Pointing records for text and elements

---

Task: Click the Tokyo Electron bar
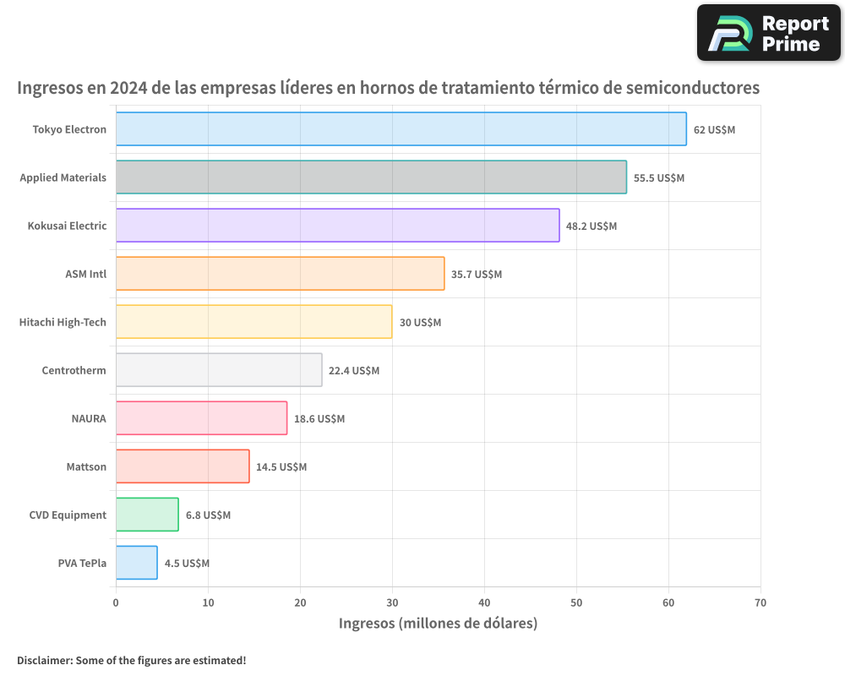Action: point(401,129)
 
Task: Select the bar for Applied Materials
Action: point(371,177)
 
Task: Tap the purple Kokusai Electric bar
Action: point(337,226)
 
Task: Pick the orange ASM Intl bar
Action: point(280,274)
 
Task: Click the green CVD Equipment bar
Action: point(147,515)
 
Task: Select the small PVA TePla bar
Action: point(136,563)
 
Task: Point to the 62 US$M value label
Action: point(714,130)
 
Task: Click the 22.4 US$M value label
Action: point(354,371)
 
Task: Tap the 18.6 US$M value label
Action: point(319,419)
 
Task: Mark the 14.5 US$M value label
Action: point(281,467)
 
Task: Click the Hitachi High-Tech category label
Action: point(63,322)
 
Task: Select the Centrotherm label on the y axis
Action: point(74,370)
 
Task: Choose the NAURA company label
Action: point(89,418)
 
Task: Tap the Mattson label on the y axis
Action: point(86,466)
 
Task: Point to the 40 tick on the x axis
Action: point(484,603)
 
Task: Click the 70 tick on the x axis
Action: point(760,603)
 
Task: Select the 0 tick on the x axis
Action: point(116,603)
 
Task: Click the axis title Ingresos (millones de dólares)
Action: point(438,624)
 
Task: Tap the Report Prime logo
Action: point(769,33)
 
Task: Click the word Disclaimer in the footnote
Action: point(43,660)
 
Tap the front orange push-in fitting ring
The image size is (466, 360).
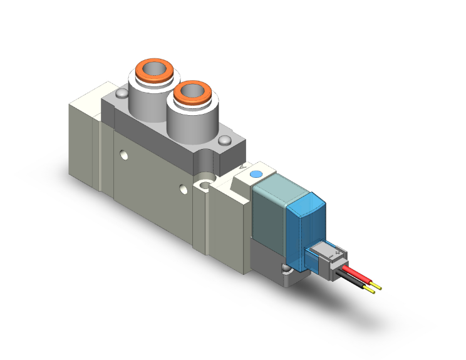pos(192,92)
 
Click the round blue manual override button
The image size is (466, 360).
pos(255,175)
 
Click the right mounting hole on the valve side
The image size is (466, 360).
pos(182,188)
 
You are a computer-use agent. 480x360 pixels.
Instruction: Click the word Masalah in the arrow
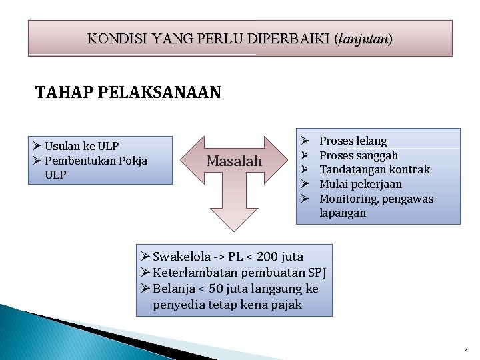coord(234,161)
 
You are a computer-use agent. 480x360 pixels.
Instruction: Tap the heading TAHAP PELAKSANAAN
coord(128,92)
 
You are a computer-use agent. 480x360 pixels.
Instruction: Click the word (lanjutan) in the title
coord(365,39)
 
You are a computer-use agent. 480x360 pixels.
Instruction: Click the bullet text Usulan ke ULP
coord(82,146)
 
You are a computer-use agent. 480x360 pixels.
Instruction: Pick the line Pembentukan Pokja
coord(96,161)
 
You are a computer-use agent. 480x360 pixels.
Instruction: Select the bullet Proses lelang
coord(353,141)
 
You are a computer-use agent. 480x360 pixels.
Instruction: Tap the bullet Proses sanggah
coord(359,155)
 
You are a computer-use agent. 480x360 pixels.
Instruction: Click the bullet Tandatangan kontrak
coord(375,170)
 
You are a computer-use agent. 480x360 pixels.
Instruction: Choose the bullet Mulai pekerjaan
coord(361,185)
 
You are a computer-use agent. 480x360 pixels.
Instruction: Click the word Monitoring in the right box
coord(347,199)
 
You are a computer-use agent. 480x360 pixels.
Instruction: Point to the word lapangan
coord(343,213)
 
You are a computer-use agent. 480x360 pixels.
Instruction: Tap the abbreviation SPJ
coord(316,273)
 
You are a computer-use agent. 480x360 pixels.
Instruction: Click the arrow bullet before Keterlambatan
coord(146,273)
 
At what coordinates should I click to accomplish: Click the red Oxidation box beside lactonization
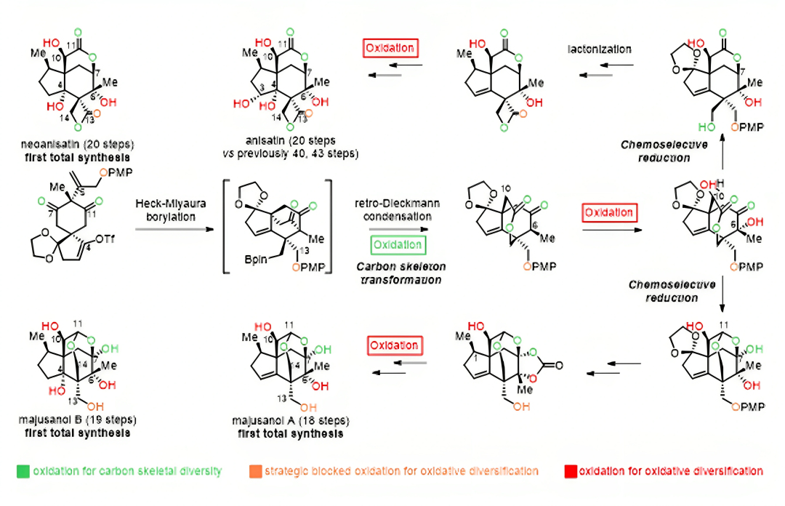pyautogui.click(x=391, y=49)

---

*Given exercise*.
Please copy the data word for word, starting at the line that contains "Tap the front orange push-in fitting ring" and continuing through the end of the data. Leave the pictures out.

*Completed task*.
Tap the front orange push-in fitting ring
The image size is (466, 360).
pos(192,92)
 
Click the round blue manual override button
The image size is (466, 360).
pos(255,175)
 
Click the right mounting hole on the valve side
The image size is (466, 360).
pos(182,188)
 
You are a computer-use agent. 480x360 pixels.
Instruction: Click the word Masalah in the arrow
coord(234,161)
 
You are a computer-use agent. 480x360 pixels.
Instruction: Tap the heading TAHAP PELAKSANAAN
coord(128,92)
 
You are a computer-use agent. 480x360 pixels.
Instruction: Click the word (lanjutan) in the title
coord(365,39)
 
You are a computer-use agent. 480x360 pixels.
Instruction: Click the bullet text Usulan ke ULP
coord(82,146)
 
You are a computer-use agent. 480x360 pixels.
Instruction: Pick the line Pembentukan Pokja
coord(96,161)
 
You are a computer-use agent. 480x360 pixels.
Instruction: Select the bullet Proses lelang
coord(353,141)
 
You are a computer-use agent. 480x360 pixels.
Instruction: Tap the bullet Proses sanggah
coord(359,155)
 
You are a computer-use agent. 480x360 pixels.
Instruction: Click the bullet Tandatangan kontrak
coord(375,170)
 
You are a computer-use agent. 480x360 pixels.
Instruction: Choose the bullet Mulai pekerjaan
coord(361,185)
 
You are a computer-use agent. 480x360 pixels.
Instruction: Click the word Monitoring in the right box
coord(347,199)
 
You are a computer-use agent. 480x360 pixels.
Instruction: Point to the word lapangan
coord(343,213)
 
You are a computer-use agent. 480x360 pixels.
Instruction: Tap the abbreviation SPJ
coord(316,273)
 
You are a computer-use agent. 480x360 pixels.
Instruction: Click the arrow bullet before Keterlambatan
coord(146,273)
 
At what coordinates should I click to accomplish: Click the red Oxidation box beside lactonization
pyautogui.click(x=391, y=49)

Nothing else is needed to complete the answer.